ABOUT THIS EXERCISE. Please substitute "Find" for "Identify" in the part of the listing that opens with the line containing "Identify the location of x-tick-label: 2015." and closes at the end of the listing, and give only that part back with everything else unchanged. Leave the pictures out.

--- START ---

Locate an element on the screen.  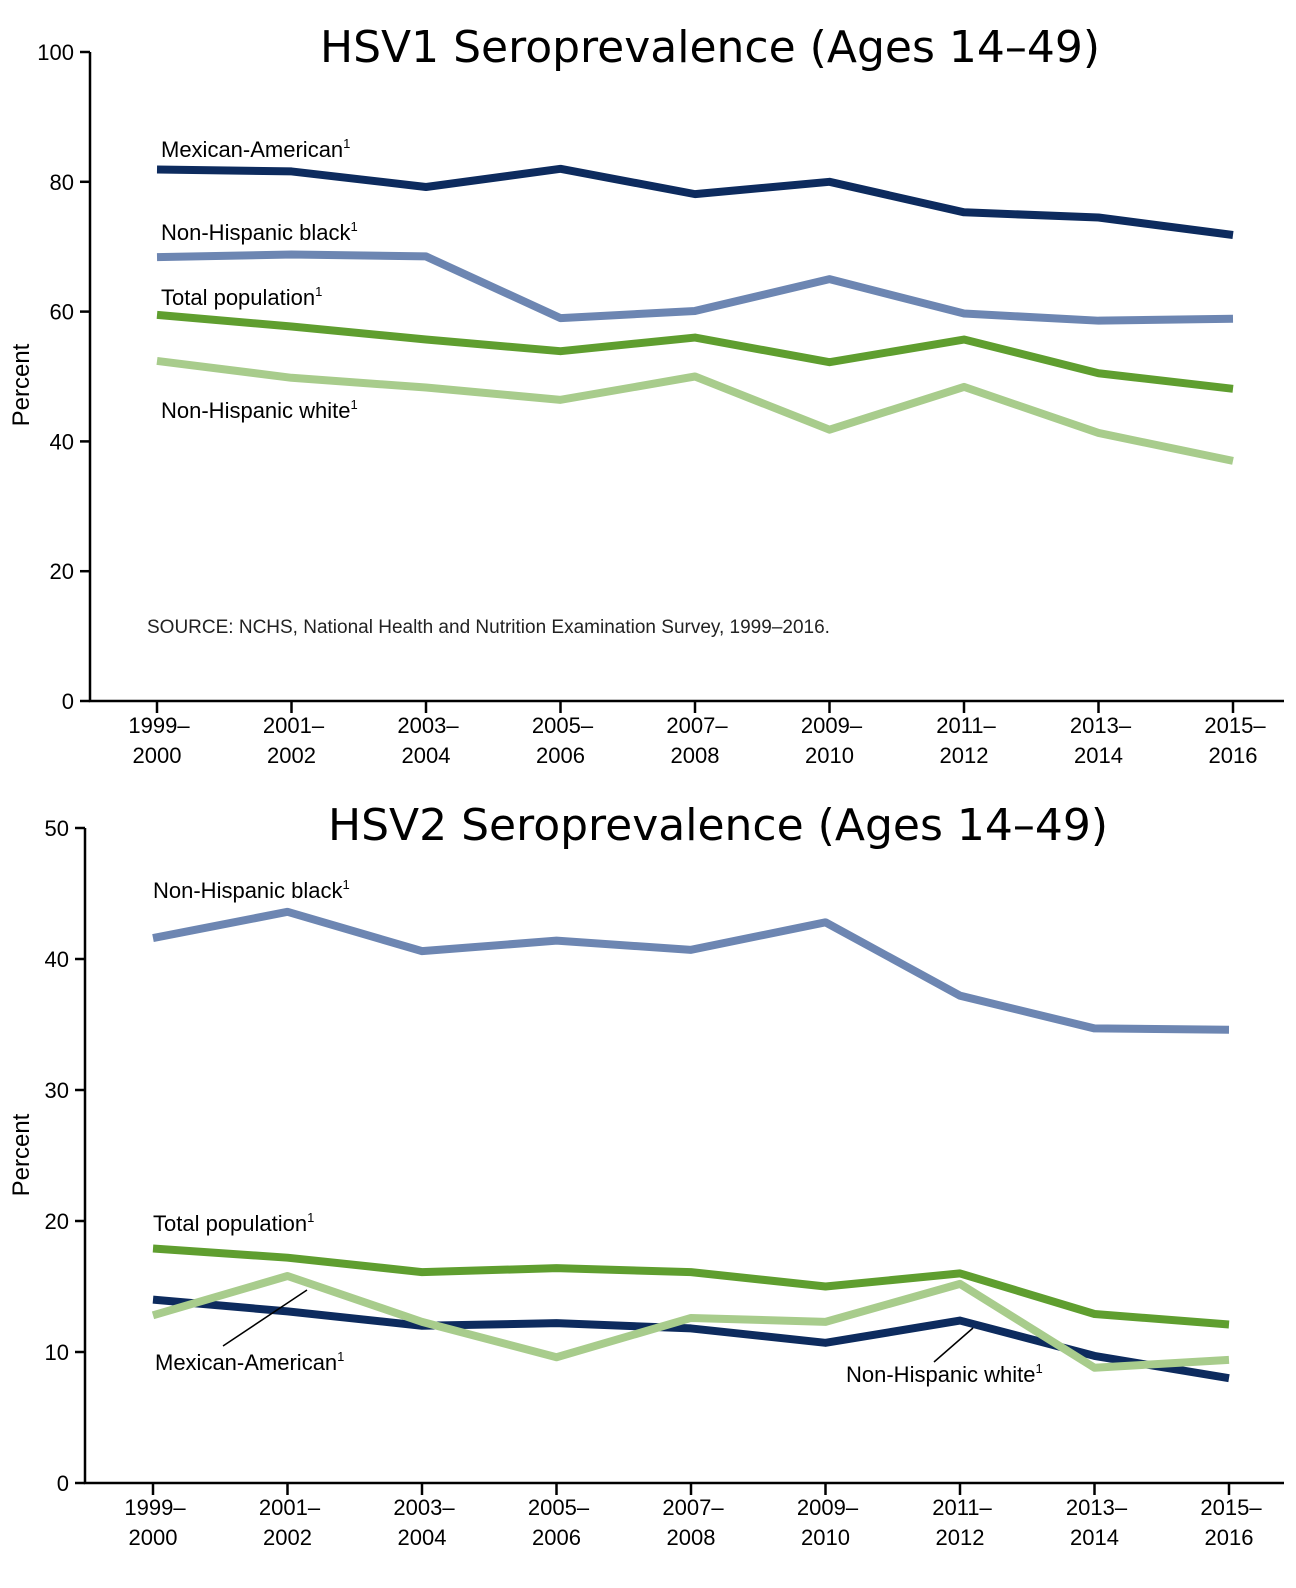
hsv2-x-tick-label: 1999– 2000 is located at coordinates (155, 1522).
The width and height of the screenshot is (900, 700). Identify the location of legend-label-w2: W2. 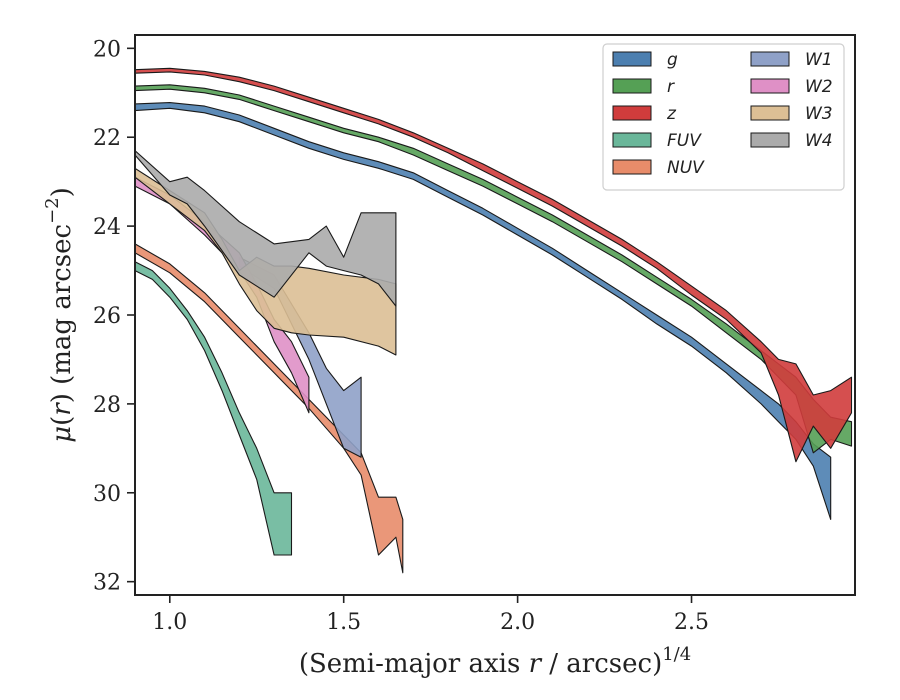
(819, 87).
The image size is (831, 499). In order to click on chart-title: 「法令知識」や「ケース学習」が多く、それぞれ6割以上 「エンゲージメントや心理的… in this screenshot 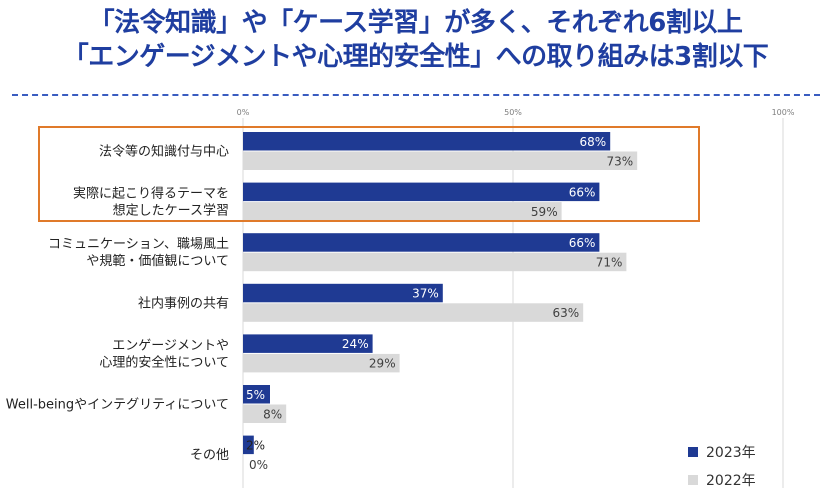, I will do `click(416, 40)`.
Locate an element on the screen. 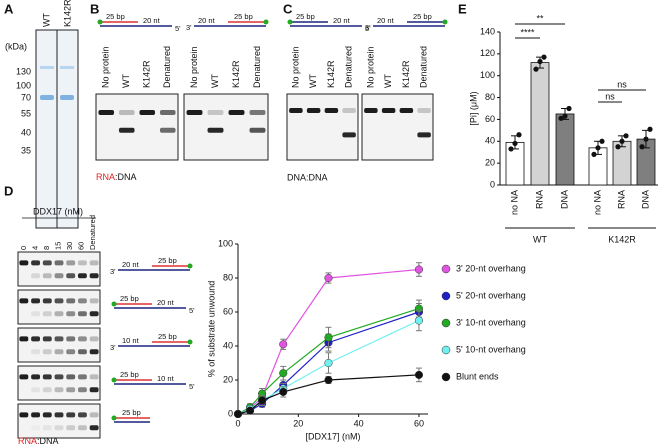 The width and height of the screenshot is (661, 448). sig-label: ns is located at coordinates (622, 84).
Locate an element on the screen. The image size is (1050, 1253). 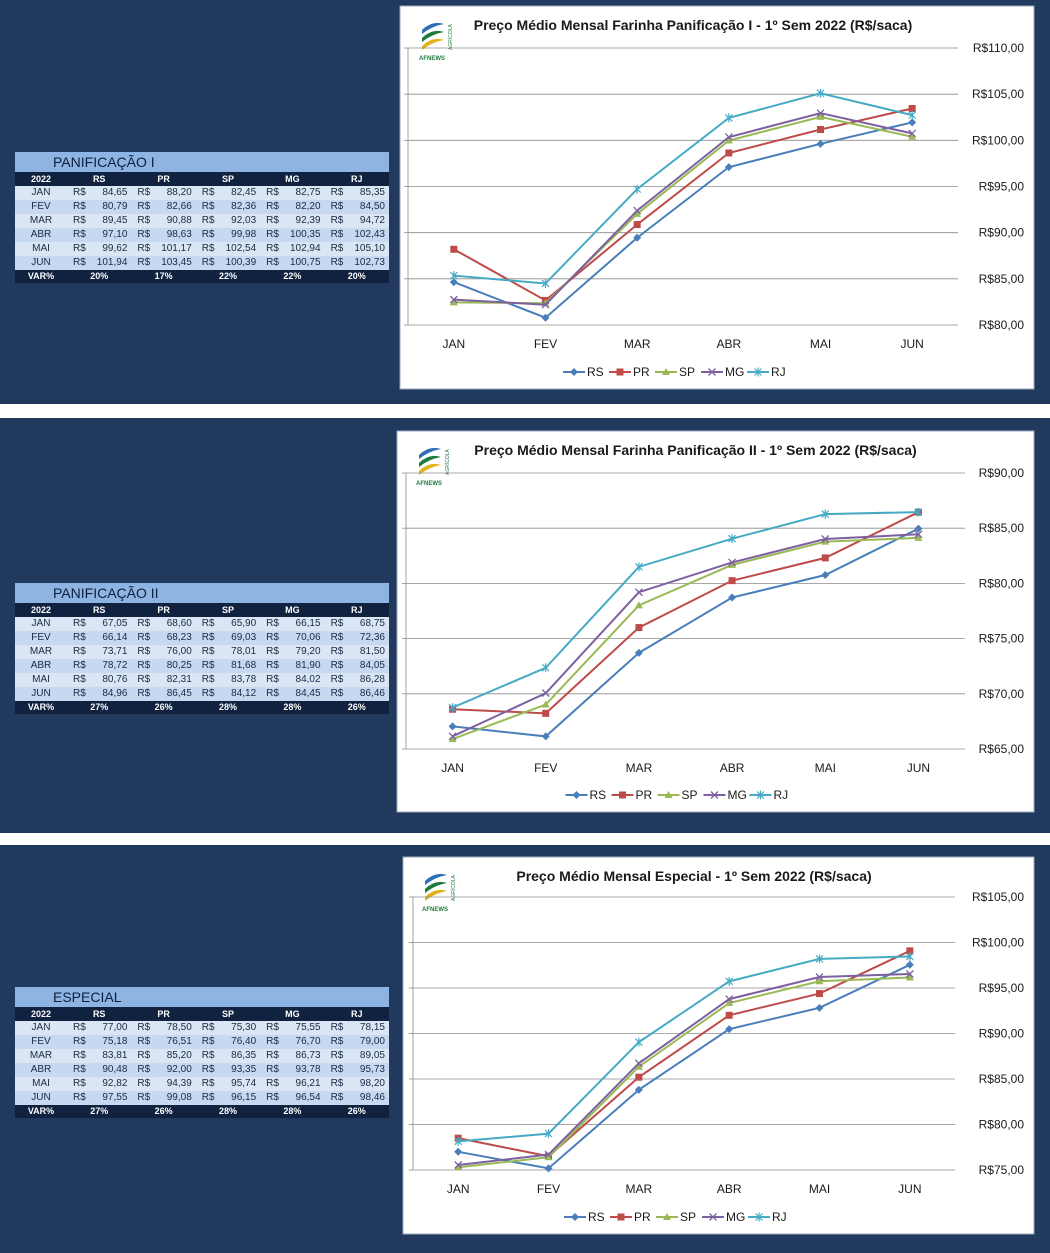
price-cell: R$ 80,79 is located at coordinates (99, 207).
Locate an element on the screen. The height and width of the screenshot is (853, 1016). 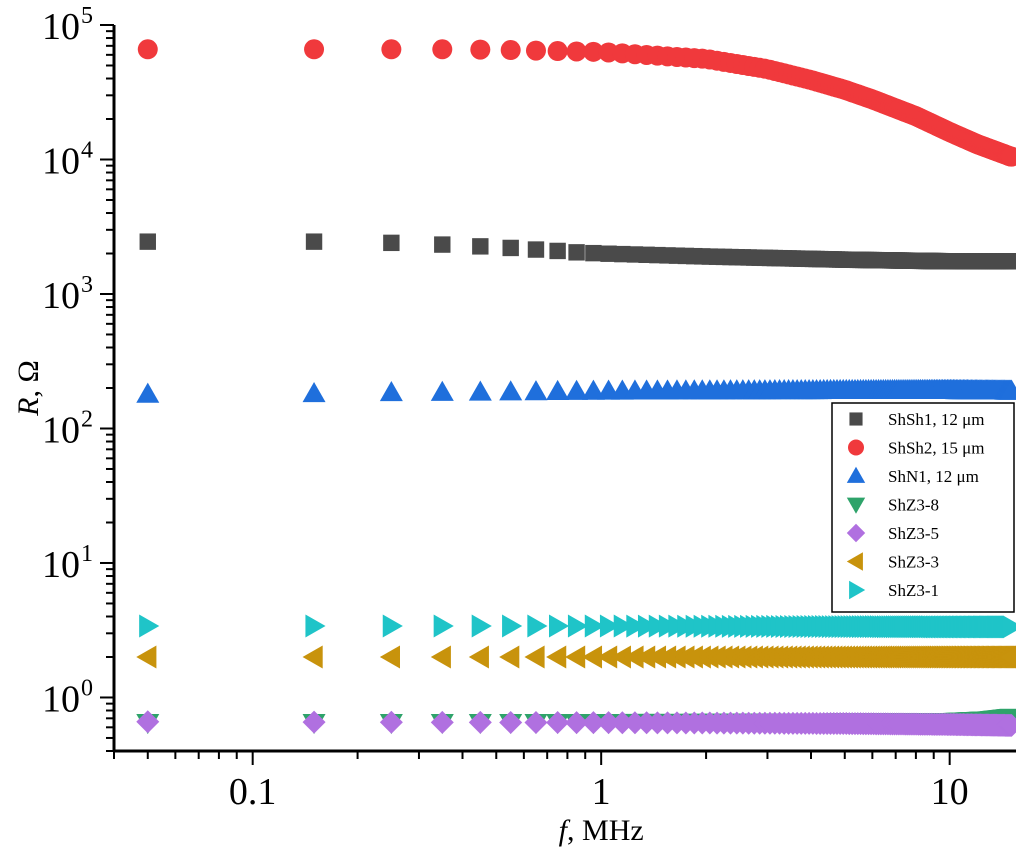
x-axis-title-unit: , MHz is located at coordinates (606, 830).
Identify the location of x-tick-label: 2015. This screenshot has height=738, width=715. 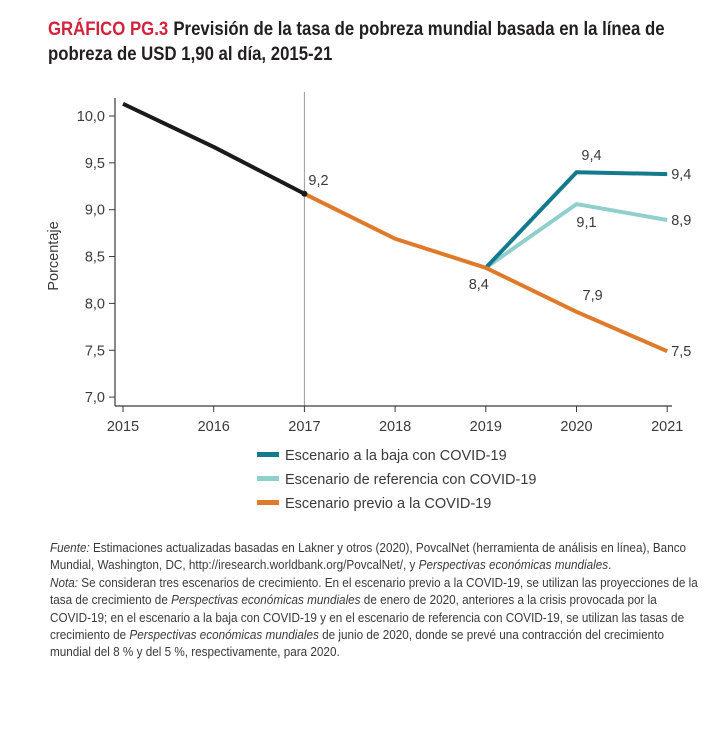
(123, 427).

--- END ---

ANSWER FOR THIS EXERCISE.
Find the location of x-tick-label: 2015. This screenshot has height=738, width=715. 
(123, 427).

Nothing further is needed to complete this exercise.